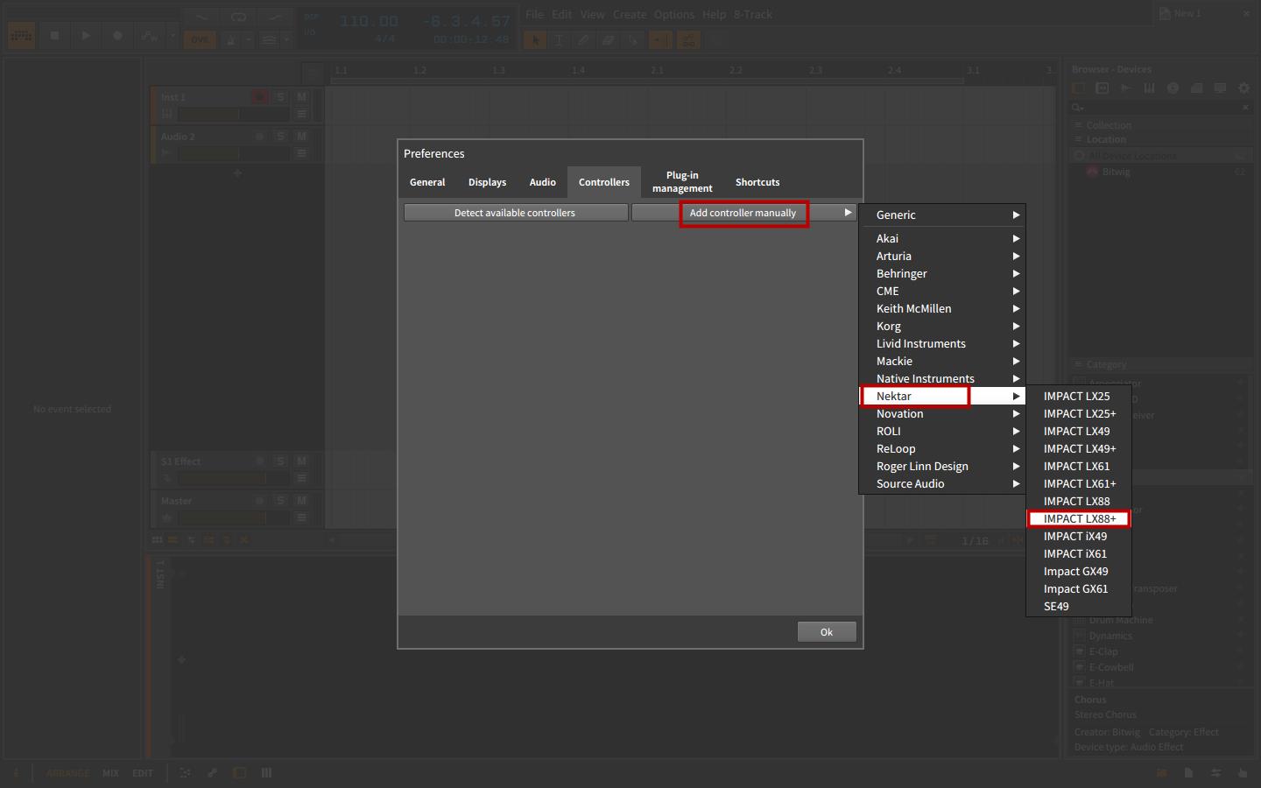Select the Pointer tool in the toolbar
Viewport: 1261px width, 788px height.
(x=534, y=39)
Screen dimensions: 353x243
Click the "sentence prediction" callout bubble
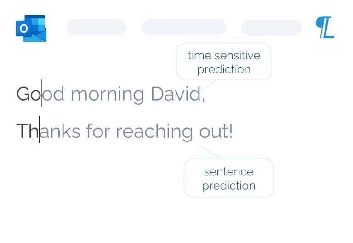(228, 178)
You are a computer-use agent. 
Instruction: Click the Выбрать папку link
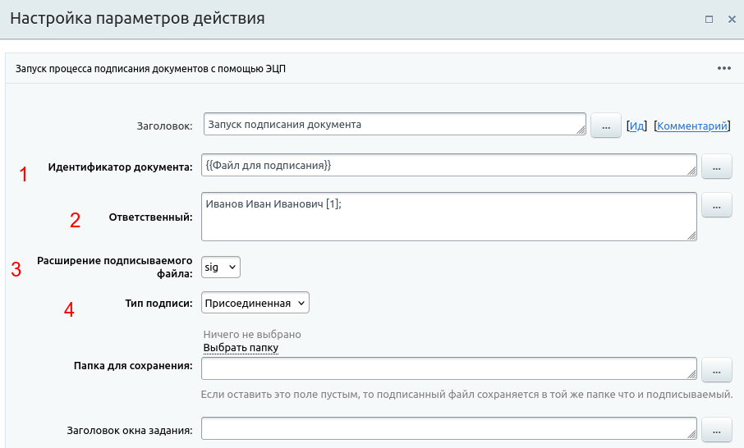pos(241,348)
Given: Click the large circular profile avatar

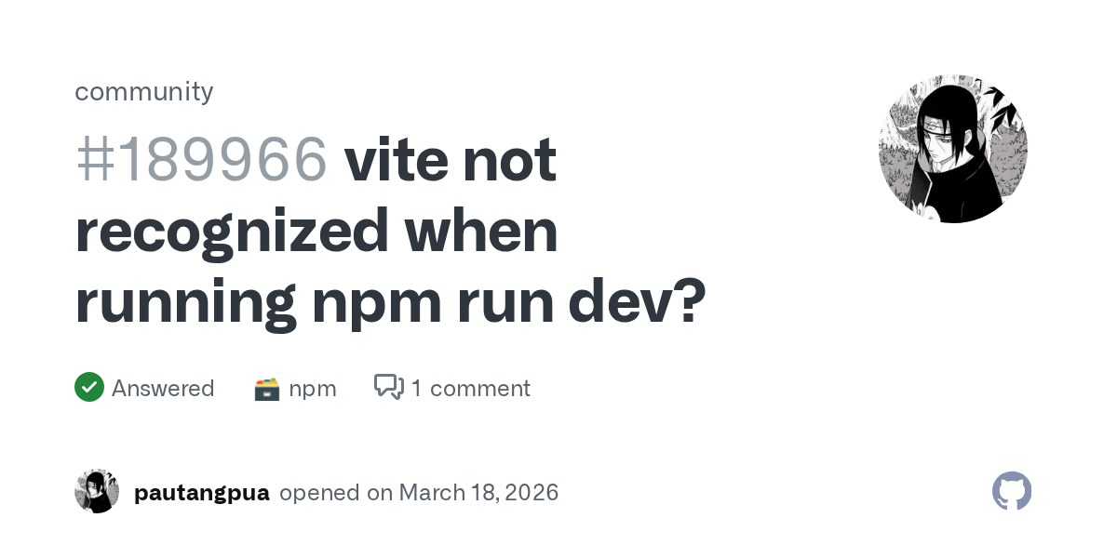Looking at the screenshot, I should pyautogui.click(x=952, y=149).
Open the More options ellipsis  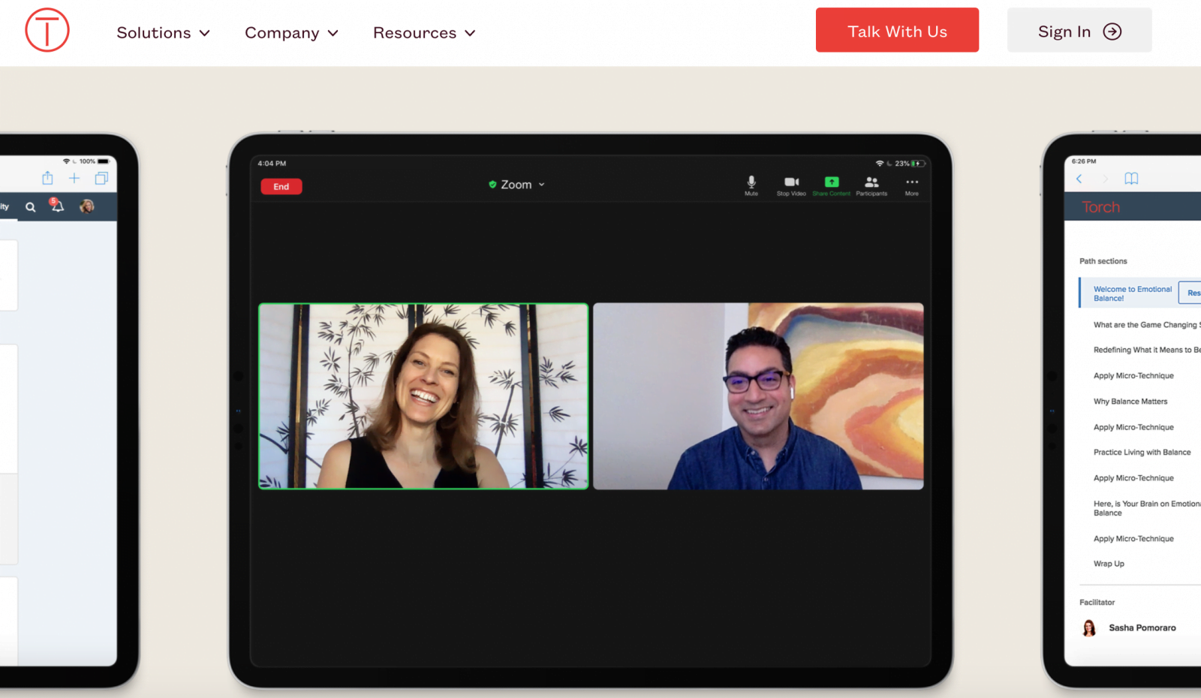(911, 185)
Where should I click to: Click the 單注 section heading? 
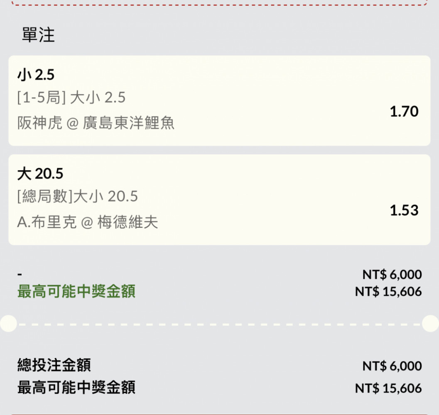point(38,35)
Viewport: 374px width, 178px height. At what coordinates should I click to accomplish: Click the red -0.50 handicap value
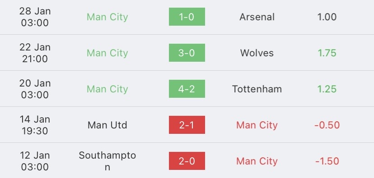click(x=327, y=125)
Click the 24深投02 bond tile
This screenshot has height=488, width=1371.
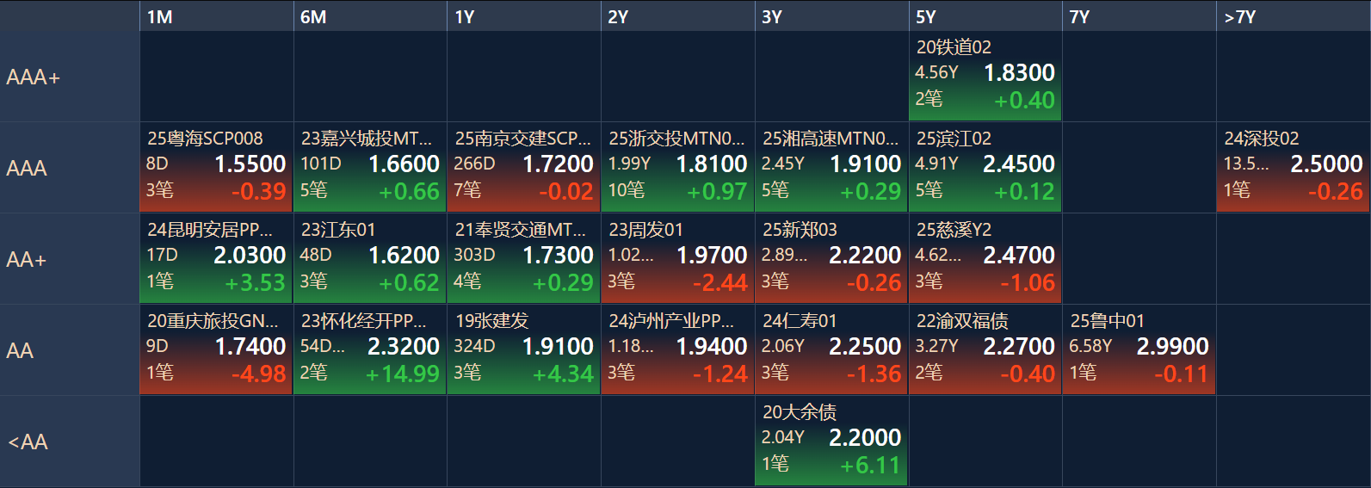[1294, 168]
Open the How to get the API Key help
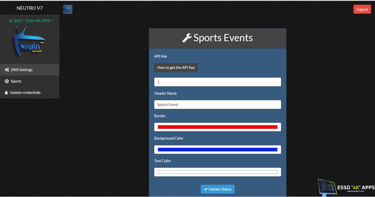The image size is (375, 197). coord(176,67)
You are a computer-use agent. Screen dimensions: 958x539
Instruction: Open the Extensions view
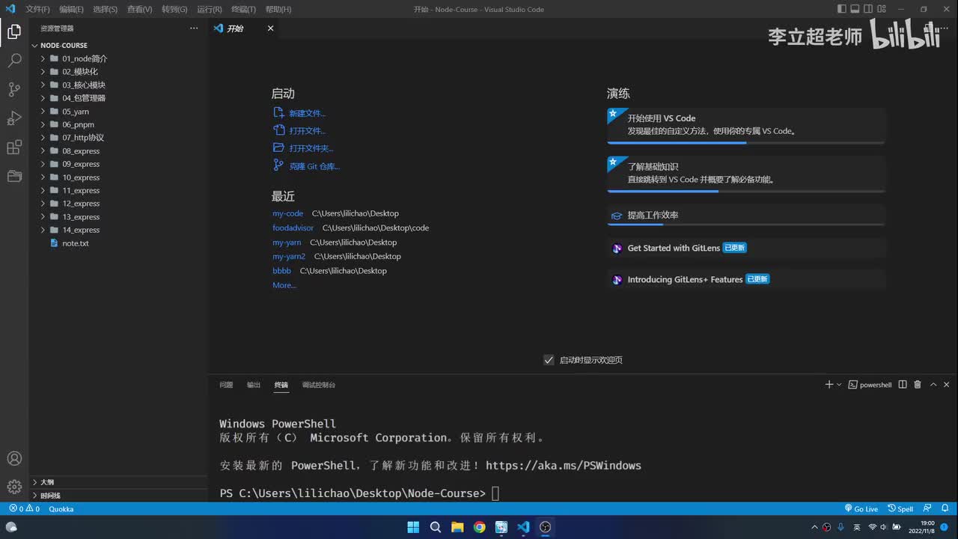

· · · · · · ·

## Aim of the exercise
Rewrite everything from the line containing "Where should I" down through the last of the rows as a JSON list of strings, one string per line, skipping blank lines. Leave the pictures out of the answer.

## Solution
[
  "Where should I click to: Click the 單注 section heading? ",
  "point(38,35)",
  "Viewport: 374px width, 178px height. At what coordinates should I click to accomplish: Click the red -0.50 handicap value",
  "click(x=327, y=125)",
  "Click the 24深投02 bond tile",
  "This screenshot has height=488, width=1371.",
  "[1294, 168]",
  "Open the How to get the API Key help",
  "The image size is (375, 197). coord(176,67)",
  "You are a computer-use agent. Screen dimensions: 958x539",
  "Instruction: Open the Extensions view"
]